South Australian Harbors Board Building

South Australian Harbors Board Building

Only the facade and one room in depth of this once exquisite building are left today. The facade was the subject of a unique engineering feat for South Australia in 1979 when it was moved to its present site 34 metres to the north of the old to make way for the SGIC building.

The four-storey building was originally built for the National Mutual Life Assurance of Australia (NMLA) in 1884. It reflected the financial optimism of the period, just before South Australia plunged into a depression. The NMLA company had opened in Melbourne in 1869 and begun operating in Adelaide in 1878.

The Victorian elegance of this building still attracts attention. The classical design by Cumming and Davies and construction by James Shaw was described at the time as “Italian”. The roof is unique to Adelaide, “a French roof ... with a large square dome in the centre, covered with lead cut to fish-scale pattern, and surmounted by handsome cast-iron cresting and finials surrounding a look-out”.

The high standard of the stonework was also much admired. The stone was imported from New South Wales, although it is not certain whether it was “freestone” from Mossman’s quarries in Sydney or Hawkesbury sandstone.

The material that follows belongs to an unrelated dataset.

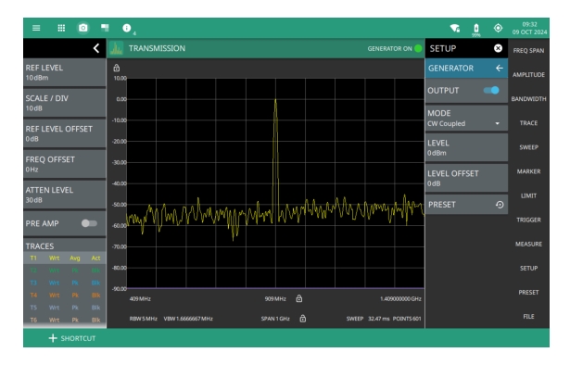Select trace T1 row in TRACES
Screen dimensions: 570x365
(x=65, y=258)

There was also much attention to the interior, which boasts wide, handsome archways and a magnificent “hanging” spiral staircase of Kapunda marble. Before the move in 1979 this was dismantled by the Public Buildings Department and placed in storage.

The building is best known as the original headquarters of the South Australian Harbors Board (now the Department of Marine and Harbors). It was bought for that purpose in 1914, soon after the Harbors Board was established under the provisions of the Harbors Act of 1913. This act marked a significant expansion in state government functions. It provided for public acquisition of wharves, water frontages and other waterfront property and vested control of all harbours in the board.

Three-storey extensions were added to the rear of the building in 1914, followed by further extensions in 1945. The Department of Marine and Harbors moved to new headquarters at Port Adelaide in 1979. The building is now used as Government offices.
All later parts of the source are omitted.